CHALLENGE:
Copy out each line below that contains the word "pixels".
* * * * * * * * *
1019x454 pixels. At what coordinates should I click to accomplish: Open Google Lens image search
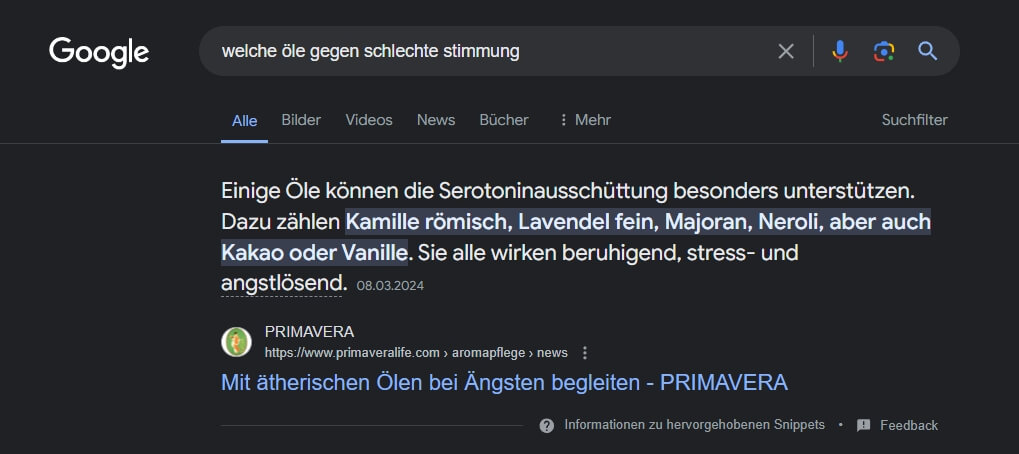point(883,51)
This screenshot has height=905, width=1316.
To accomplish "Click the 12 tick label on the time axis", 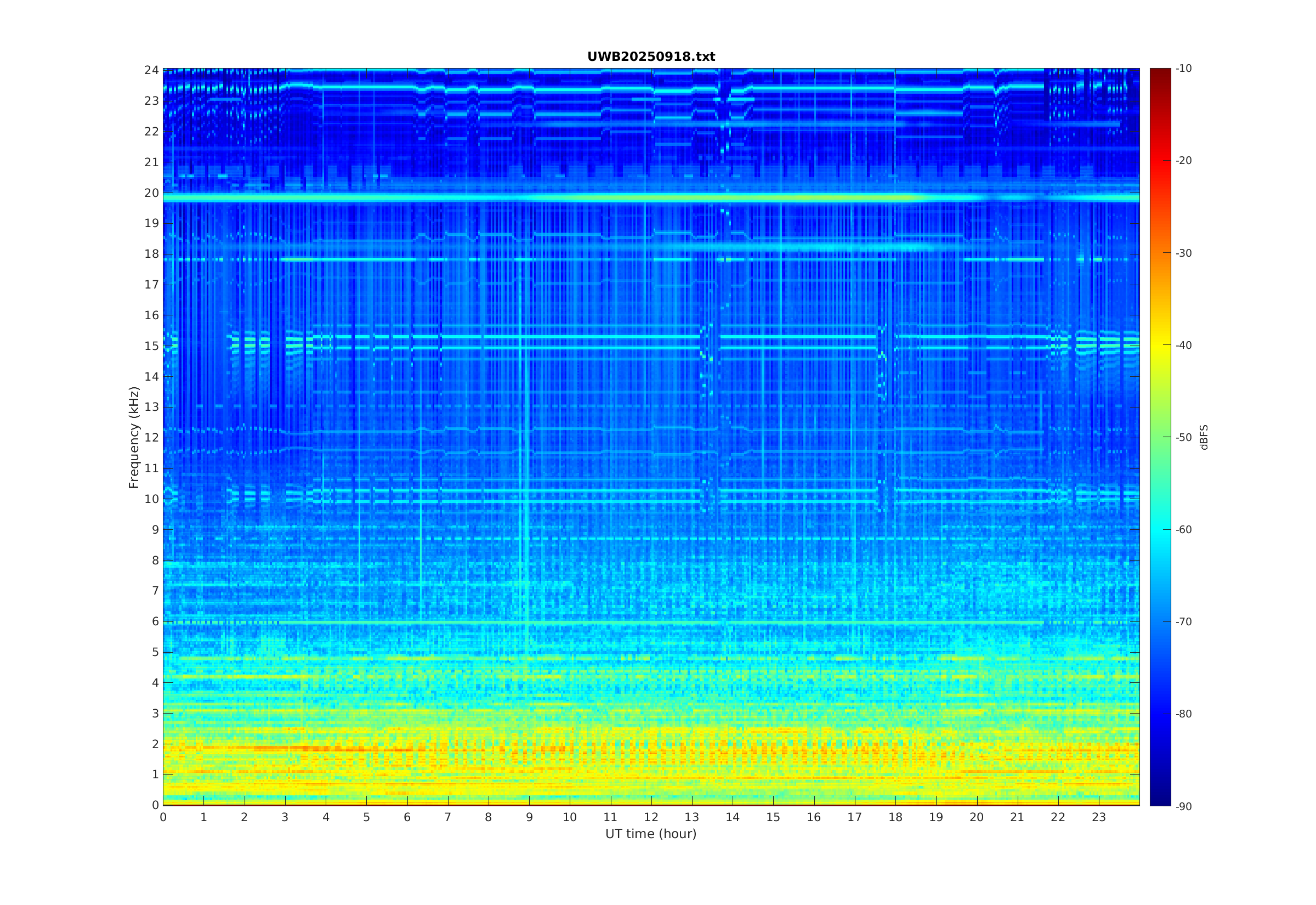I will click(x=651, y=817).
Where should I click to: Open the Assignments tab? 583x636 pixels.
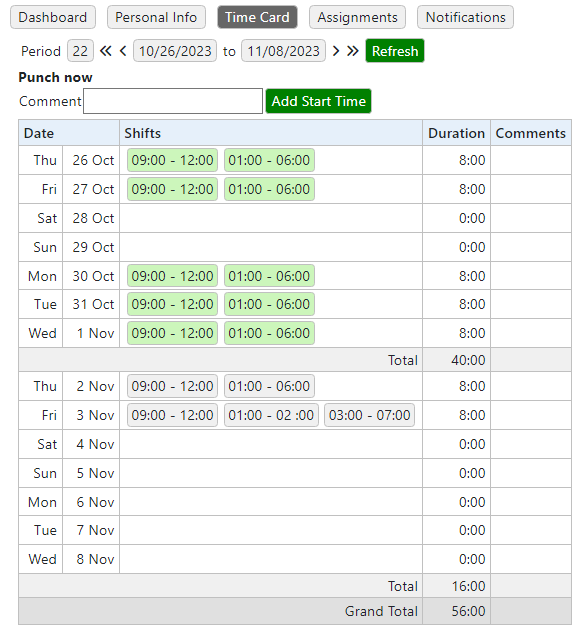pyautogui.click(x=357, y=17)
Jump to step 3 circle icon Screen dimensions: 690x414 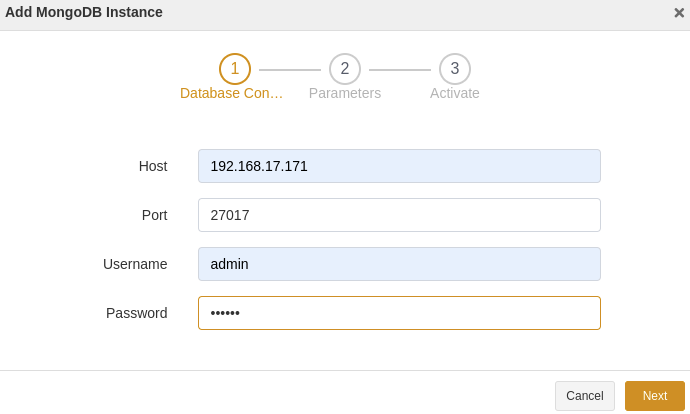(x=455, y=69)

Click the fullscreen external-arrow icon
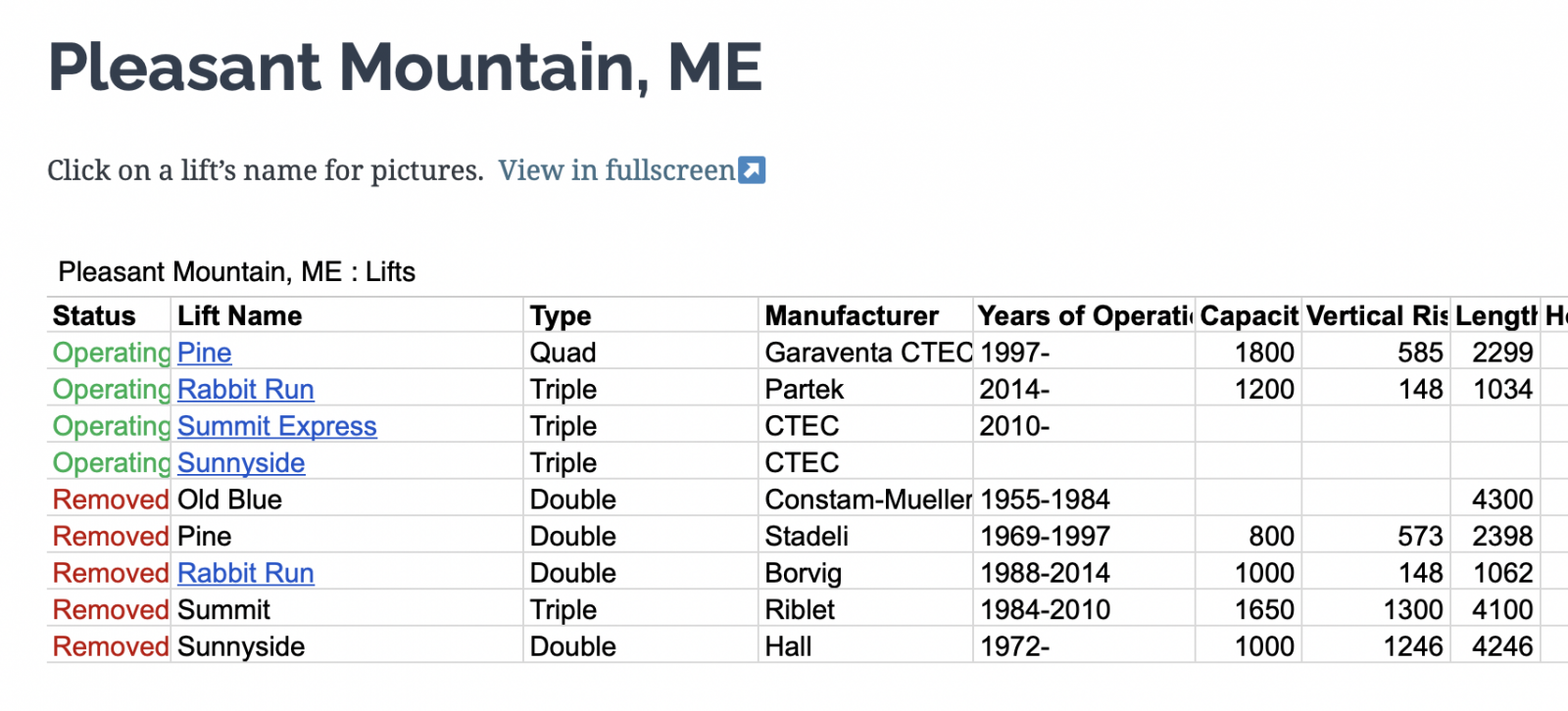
* * * * * * * * *
FULL SOLUTION:
1019x454 pixels. At what coordinates should I click to accomplish: Open Google Lens image search
Where should I click to: Open the Assignments tab? 583x636 pixels.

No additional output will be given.